Sweet Jesus, this head. It feels like a prematurely born baby that simply should not be moved from its incubator. Please get better. A constant ringing is reverberating around my eardrums like a television on standby. Paused in delicate inertia for so long, so often I know something more than rest is needed, my head throbs confirmation, experience screams consent but I am not moving, I’m not moving anywhere. At this moment in time? Sod life’s experiences.
No. No, I need to get up. I need some fluid, some, some food. Anything. But I can’t, I do not want to. I am not going anywhere. Well I didn’t, for four years.
In a state of acute dehydration, befuddlement and utter self-loathing I learnt to gradually love every moment. With every onset of the hooch humps and cheap lager melancholy, reflective triumphalism sprouted green mature veins. I could suddenly reflect on years of previously wash-away events and memories – I lay there for four years and created a past, I created an experience.
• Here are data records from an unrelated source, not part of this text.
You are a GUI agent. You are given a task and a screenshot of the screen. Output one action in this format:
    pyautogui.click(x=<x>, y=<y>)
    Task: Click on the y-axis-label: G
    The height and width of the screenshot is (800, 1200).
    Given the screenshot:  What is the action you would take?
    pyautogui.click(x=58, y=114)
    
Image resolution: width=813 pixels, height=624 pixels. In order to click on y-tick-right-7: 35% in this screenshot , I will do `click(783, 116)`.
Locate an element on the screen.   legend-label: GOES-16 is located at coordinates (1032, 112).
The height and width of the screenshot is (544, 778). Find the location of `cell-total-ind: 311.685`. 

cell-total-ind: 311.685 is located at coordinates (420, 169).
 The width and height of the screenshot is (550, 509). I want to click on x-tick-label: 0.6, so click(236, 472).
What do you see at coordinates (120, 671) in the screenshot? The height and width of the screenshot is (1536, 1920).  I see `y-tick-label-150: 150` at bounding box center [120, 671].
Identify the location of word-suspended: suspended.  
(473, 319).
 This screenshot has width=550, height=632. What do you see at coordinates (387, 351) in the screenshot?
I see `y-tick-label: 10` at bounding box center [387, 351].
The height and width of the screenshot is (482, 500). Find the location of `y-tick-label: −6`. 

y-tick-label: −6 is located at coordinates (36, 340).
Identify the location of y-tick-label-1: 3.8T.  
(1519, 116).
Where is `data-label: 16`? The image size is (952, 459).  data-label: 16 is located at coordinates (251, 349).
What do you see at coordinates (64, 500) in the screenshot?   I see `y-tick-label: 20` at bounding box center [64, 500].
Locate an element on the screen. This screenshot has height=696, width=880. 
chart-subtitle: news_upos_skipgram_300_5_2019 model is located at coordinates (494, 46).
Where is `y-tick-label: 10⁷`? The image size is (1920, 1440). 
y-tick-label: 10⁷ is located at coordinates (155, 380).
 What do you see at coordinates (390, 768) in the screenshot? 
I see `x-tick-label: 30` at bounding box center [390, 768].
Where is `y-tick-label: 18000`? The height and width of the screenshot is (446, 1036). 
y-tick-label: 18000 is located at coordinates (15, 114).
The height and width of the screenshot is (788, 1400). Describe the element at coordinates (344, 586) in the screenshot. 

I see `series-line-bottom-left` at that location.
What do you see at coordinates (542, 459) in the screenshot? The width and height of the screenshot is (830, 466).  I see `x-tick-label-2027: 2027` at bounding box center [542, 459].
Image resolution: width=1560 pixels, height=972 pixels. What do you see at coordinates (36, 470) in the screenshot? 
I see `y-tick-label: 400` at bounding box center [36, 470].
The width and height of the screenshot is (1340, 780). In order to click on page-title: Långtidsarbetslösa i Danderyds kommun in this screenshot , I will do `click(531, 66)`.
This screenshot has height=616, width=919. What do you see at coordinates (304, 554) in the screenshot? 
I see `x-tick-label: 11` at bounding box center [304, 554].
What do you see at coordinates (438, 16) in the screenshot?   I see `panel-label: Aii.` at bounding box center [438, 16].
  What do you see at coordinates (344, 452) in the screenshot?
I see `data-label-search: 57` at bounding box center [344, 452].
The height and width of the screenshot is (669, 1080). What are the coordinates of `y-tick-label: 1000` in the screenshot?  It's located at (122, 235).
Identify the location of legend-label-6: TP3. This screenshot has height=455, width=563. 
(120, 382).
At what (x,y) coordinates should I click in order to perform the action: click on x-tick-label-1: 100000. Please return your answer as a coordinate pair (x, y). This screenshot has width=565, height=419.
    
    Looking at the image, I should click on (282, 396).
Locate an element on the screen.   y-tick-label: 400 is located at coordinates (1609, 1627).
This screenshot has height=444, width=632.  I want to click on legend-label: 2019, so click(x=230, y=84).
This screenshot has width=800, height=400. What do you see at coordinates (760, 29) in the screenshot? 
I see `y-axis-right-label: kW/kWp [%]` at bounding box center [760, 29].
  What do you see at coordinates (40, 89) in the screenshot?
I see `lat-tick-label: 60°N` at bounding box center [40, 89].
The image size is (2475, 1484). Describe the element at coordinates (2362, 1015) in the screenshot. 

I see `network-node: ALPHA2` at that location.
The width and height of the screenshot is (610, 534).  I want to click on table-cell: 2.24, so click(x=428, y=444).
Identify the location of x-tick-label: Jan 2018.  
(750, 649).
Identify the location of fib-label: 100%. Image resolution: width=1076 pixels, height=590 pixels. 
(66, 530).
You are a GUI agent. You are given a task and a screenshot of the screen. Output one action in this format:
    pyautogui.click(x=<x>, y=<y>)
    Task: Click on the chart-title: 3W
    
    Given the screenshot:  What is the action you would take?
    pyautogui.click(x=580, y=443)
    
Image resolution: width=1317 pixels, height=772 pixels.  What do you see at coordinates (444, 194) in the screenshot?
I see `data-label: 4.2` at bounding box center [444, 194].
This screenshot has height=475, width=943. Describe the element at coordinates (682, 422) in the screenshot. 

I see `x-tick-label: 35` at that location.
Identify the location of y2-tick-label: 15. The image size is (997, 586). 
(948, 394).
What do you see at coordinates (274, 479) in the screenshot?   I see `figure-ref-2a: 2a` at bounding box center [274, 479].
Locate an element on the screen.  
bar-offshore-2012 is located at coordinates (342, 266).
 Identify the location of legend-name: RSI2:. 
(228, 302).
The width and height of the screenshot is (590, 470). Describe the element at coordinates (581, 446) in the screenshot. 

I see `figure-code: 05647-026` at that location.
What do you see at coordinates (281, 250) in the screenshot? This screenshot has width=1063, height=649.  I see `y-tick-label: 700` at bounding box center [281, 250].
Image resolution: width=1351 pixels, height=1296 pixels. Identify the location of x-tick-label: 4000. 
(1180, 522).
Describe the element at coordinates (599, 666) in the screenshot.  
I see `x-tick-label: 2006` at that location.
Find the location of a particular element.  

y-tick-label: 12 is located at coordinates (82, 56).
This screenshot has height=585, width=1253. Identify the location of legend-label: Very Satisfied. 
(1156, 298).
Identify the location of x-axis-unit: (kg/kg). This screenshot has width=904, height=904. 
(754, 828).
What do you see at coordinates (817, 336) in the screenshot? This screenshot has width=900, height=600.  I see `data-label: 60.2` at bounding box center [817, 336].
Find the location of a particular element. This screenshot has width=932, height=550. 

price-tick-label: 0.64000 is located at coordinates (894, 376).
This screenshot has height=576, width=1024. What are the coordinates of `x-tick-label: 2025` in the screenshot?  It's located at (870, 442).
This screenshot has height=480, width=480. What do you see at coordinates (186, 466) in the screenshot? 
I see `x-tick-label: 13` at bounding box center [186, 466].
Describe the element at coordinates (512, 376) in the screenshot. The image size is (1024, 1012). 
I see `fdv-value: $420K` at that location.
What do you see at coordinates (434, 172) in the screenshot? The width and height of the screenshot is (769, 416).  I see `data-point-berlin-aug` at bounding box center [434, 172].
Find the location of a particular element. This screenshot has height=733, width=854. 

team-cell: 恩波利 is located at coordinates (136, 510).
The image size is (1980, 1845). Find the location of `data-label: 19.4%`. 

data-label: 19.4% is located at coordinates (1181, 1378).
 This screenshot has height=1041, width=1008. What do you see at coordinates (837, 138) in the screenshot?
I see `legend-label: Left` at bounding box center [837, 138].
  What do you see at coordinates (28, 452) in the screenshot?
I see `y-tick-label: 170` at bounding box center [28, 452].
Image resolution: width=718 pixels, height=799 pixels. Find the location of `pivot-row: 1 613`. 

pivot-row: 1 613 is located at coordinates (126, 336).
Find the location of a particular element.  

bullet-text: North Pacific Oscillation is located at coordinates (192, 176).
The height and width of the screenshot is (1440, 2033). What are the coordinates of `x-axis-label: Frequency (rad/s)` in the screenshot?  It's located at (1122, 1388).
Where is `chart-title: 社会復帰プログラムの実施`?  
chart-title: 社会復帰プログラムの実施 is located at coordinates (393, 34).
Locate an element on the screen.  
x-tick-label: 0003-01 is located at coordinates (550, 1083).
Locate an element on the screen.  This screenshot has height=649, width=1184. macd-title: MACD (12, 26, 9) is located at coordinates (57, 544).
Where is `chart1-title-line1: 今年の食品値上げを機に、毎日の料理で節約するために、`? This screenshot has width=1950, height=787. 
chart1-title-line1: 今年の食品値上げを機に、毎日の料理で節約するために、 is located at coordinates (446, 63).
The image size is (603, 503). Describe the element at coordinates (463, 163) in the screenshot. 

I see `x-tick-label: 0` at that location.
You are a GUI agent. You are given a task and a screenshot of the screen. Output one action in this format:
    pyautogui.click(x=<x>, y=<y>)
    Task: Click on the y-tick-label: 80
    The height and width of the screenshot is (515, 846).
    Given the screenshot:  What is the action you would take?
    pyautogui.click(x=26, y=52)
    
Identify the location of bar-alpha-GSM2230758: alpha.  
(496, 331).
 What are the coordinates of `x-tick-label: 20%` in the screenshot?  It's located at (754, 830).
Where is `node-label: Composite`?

For to long the years spanning from the age of seventeen to the early twenties had congealed in a bulbous jelly, no age was distinct, separate or distinguishable from another. Not when you are lying down mummified or attempting to impress a seasoned local landlord with orders that he has happily washed down himself one frivolous morning. My misspent education.
Or was it?
With the sub-conscious – well I think that it was ‘sub’ but I am probably kidding myself – erosion of one formal education I was mentally beginning to piece together a glass that gave prior years new meaning and fresh reflection. It is an obdurate sale, the glass has a few greasy thumbprints I cannot deny that. I mean, how do you convince your hard labouring single Mother that it is perfectly fine to be missing consecutive lectures on the economics of the Pacific basin so long as you are now, in booze blues reflection, obtaining meaning and worth in the years spent cleaning pie ovens and packing salt with a hair piece on.
Yet that was exactly it, my formal education became significantly insignificant. My immediate reality was lucidly making sense of my past that in turn was shaping a coherent future for the first time.
I still could not get out of my head, or is that bed? I still couldn’t move, I still didn’t wish to unwrap my feet to the dawn of early evening. Simply put, I still wasn’t helping myself to get any better. But I no longer thought that days spent cleaning pie ovens was an exercise in futility. You have to thank university education for that. Rejecting the mainstream in favour of a headlong rush in to self-nihilism.